Leech therapy for postherpetic neuralgia: a single-blind pilot trial
Mueller IM, Stange R, Michalsen A (2012) · Schmerz (Berlin, Germany) · n=28
Study Profile
- Design
- single-center, single-blind (outcome assessor) pilot RCT (Berlin)
- Sample size (n)
- 28
- Intervention
- Single session of 3-5 Hirudo medicinalis leeches along the affected dermatome
- Comparator
- Topical capsaicin 0.075% cream applied 4 times daily for 28 days
- Primary endpoint
- Brief Pain Inventory (BPI) at day 28
- Primary result
- BPI pain score reduction 3.4 points in leech vs 1.6 in capsaicin at day 28 (between-group difference 1.8, p=0.04)
- Effect size (Cohen's d)
- 0.68
- Follow-up duration
- 8 weeks
Key Findings
- Outcome assessor blinded — improves on the typical open-label design
- Modest effect size (Cohen's d ≈ 0.68) consistent with refractory chronic pain context
- Tolerability favored leech — capsaicin caused burning sensation in 80% of users
- Effect sustained through 8 weeks
- First RCT data for hirudotherapy in a primarily neuropathic pain condition
Limitations
- Small sample (n=28)
- Single-blind only — clinician unblinded
- Single center
- Postherpetic neuralgia has notoriously high placebo response — single comparison may not control adequately
- No mechanistic biomarkers
Clinical Implications
Mueller 2012 is the only RCT data for hirudotherapy in a primarily neuropathic pain syndrome.
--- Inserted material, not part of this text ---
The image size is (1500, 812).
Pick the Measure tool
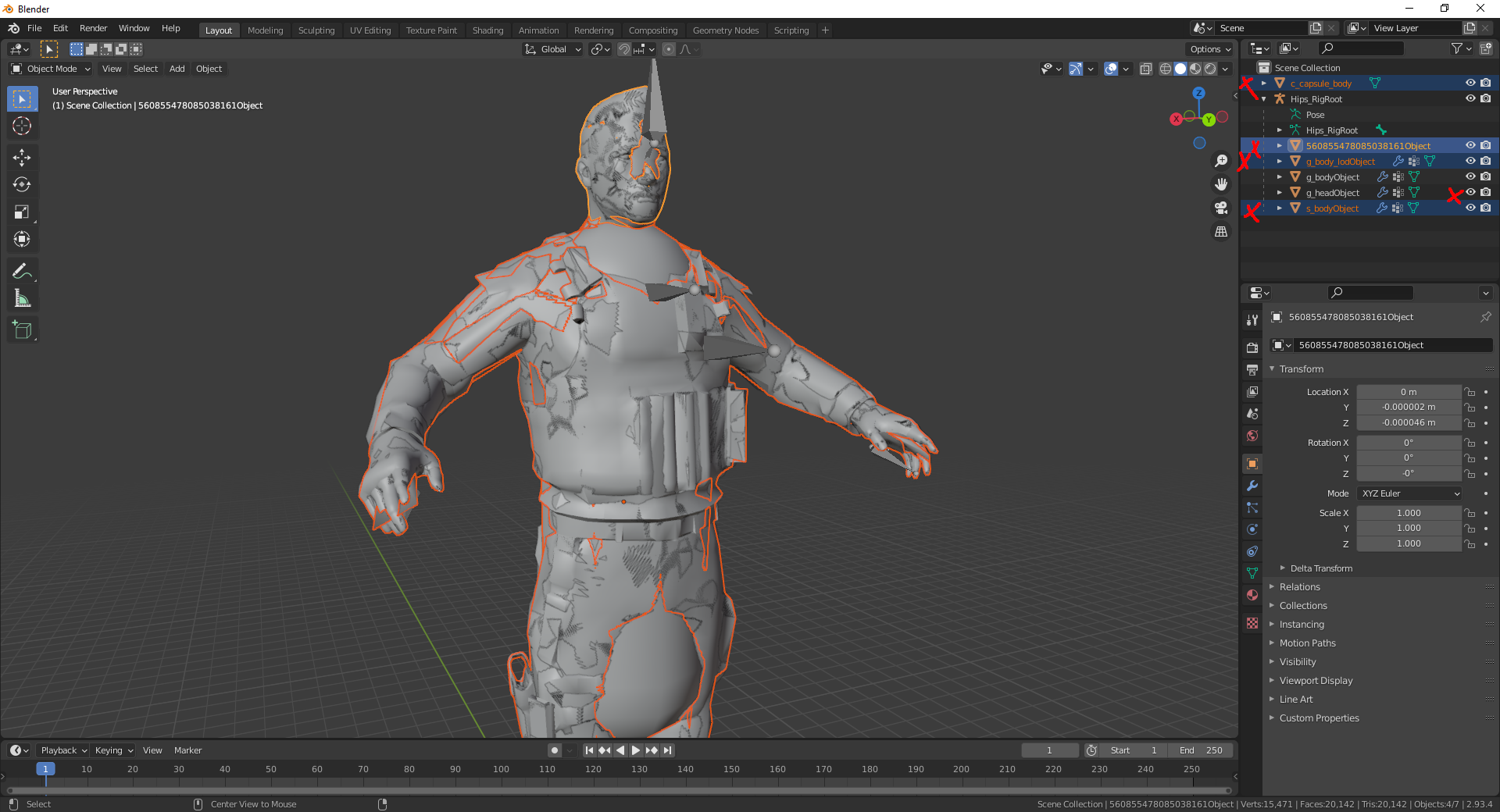click(22, 298)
The single-blind design is a methodological improvement on the German naturopathy series. For clinicians, the trial suggests cautious consideration in postherpetic neuralgia patients who have failed first-line treatments (gabapentin, pregabalin, tricyclic antidepressants). The evidence base remains limited and further trials are warranted.